Ambos os meus meninos pularam de pé. "Sorvete!" eles gritam com os olhos arregalados. Não é uma pergunta. Não é nem um apelo. Não. Os apelos vêm depois. Esta é uma declaração. É um apelo à ação.
Não importa o que meus filhos estavam fazendo antes de ouvirem o caminhão se aproximando, agora é a soma total de suas existências. Eles podem estar construindo Legos ou brigando na sala da família. O que quer que eles estivessem fazendo para no segundo em que chegam ao caminhão de sorvete. Recentemente, fiquei chocado quando, depois de tentar e não conseguir tirar a atenção de um dos meus filhos de seu tablet, ele de alguma forma conseguiu ouvir o caminhão de sorvete. Apesar de usar fones de ouvido, ele ouviu. Apesar de estar absorto em algum jogo móvel insano, ele ouviu. E ele jogou seu dispositivo de lado.
E esta é a primeira razão pela qual detesto o caminhão de sorvete: ele tem mais poder sobre meus filhos do que eu.
O segundo motivo? Crianças, via de regra, não têm dinheiro. Eles não têm empregos. Eles não têm cofres de parede cheios de Benjamins. Os motoristas de caminhão de sorvete entendem isso. É por isso que eles tocam suas músicas tão alto. Isso dá às crianças tempo para implorar dinheiro aos pais.
Mas eu não tenho dólares. Cada vez mais vivemos em uma sociedade sem dinheiro e o caminhão de sorvete só funciona com dinheiro. Mesmo se eu quisesse cuidar de meus filhos, é altamente improvável que eu tivesse dinheiro físico para entregar. Meus filhos sabem disso. Mesmo assim, eles imploram. Eles imploram. E o refrão de "Sorvete!" torna-se menos uma declaração do que um lamento agudo. O aluno do jardim de infância literalmente caiu de joelhos na grama, os braços estendidos, parecendo Willem Dafoe no pôster de Pelotão.
Então, eu sou o cara mau, aqui.
E é aí que o sorveteiro torce a faca. Meus filhos estão choramingando na beira da calçada, estendendo a mão enquanto o caminhão de sorvete se aproxima e... diminui. Sim. Ele diminuiu a velocidade para um rastreamento. Não porque eles estejam agitando os punhos gordurosos cheios de dinheiro, mas porque estão chorando.
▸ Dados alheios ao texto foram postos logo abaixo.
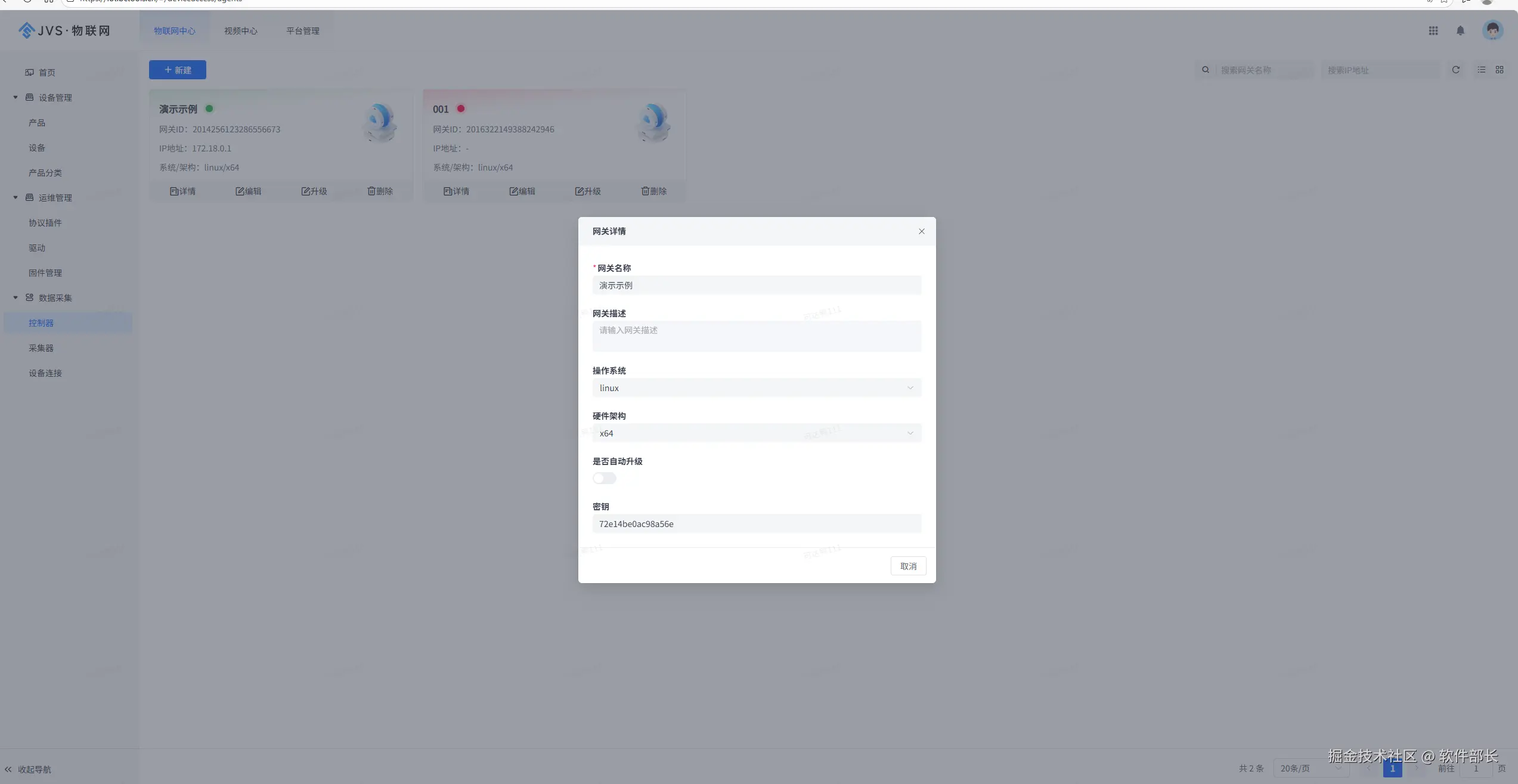The height and width of the screenshot is (784, 1518).
Task: Click the 新建 button
Action: coord(178,70)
O sorveteiro, com sua sombra de cinco horas e cabelo ondulado, olha para seus rostos manchados de lágrimas e então ele olha de volta para mim.
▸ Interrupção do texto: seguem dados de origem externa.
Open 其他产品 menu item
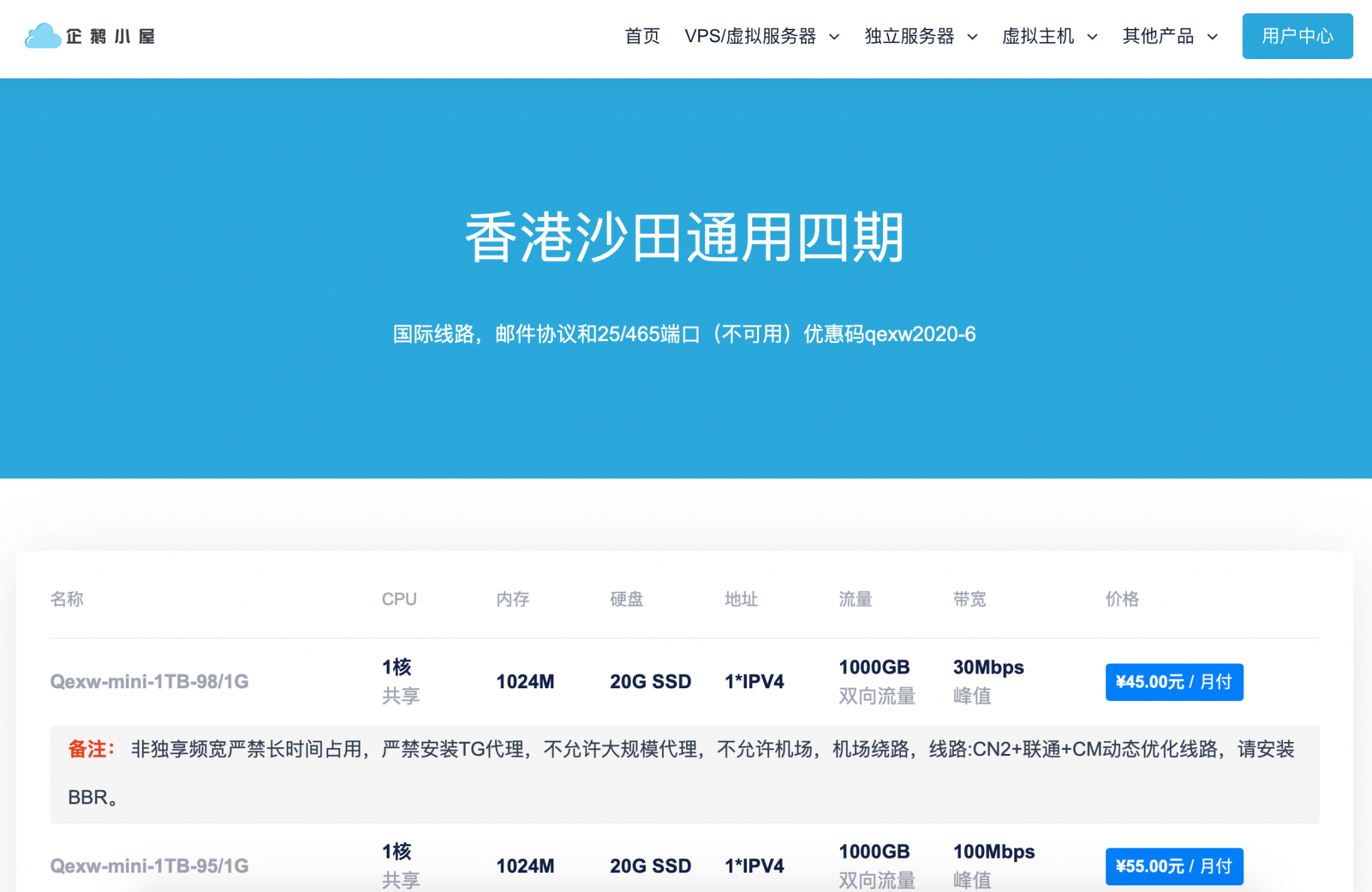The height and width of the screenshot is (892, 1372). click(x=1158, y=36)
Ele sorri. O bastardo realmente sorri para mim com o canto da boca levantado em um sorriso irônico. Ele me dá um pequeno aceno enquanto se arrasta com uma lentidão tão sádica que é tudo o que posso fazer para não atacá-lo como um touro enfurecido. Eu quero mostrar o dedo a ele, mas as crianças estão assistindo.
Isto acontece. Cada. Dia.
Posso ouvir você dizer: "Então, por que não comprar um maldito sorvete para eles, seu bastardo barato?"
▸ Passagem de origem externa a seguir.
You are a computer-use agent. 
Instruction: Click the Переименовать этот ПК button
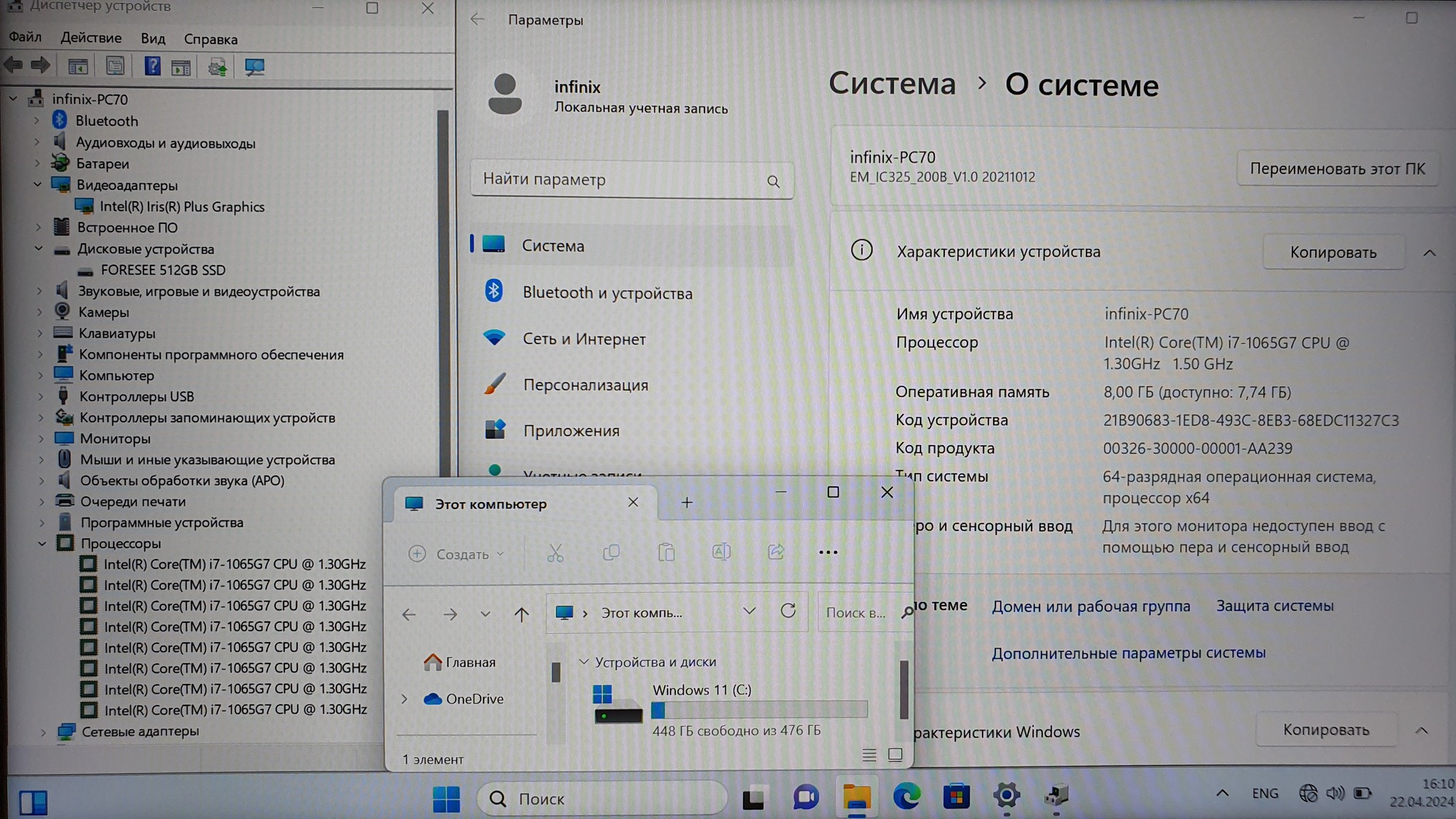pos(1337,169)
Porque não faz nada melhor. As crianças receberão seu push-pop laranja ou sua guloseima idiota com a marca do Homem-Aranha e, por um breve momento, ficarão felizes. Mas no segundo em que suas guloseimas atingem o ar quente de Ohio, elas começam a derreter rapidamente. As mãos dos meus filhos ficam cobertas de sujeira pegajosa. A sujeira pegajosa fica coberta de grama e sujeira. As bordas de suas bocas adquirem cores psicodélicas quase indeléveis e impermeáveis ao sabão. Uma criança engole um dos olhos de chiclete do Homem-Aranha porque é impossível mascar chiclete e lamber sorvete ao mesmo tempo; o outro perde um pedaço de picolé na garagem e começa a chorar.
É um caos feio e confuso.
E o sorveteiro já se foi. Quer meus filhos sejam clientes ou não, ele me deixa com eles, uma confusão de decepção ou açúcar. Ele está bem. Há mais crianças como a minha neste bairro. Existem mais pais que talvez estejam mais cheios de dinheiro e avessos a conflitos. Ele foge para encontrá-los. Aquele filho da puta.
A melodia de “Music Box Dancer” desvanece-se na vizinhança, mas os lamentos dos meus filhos continuam. Este é o som do verão.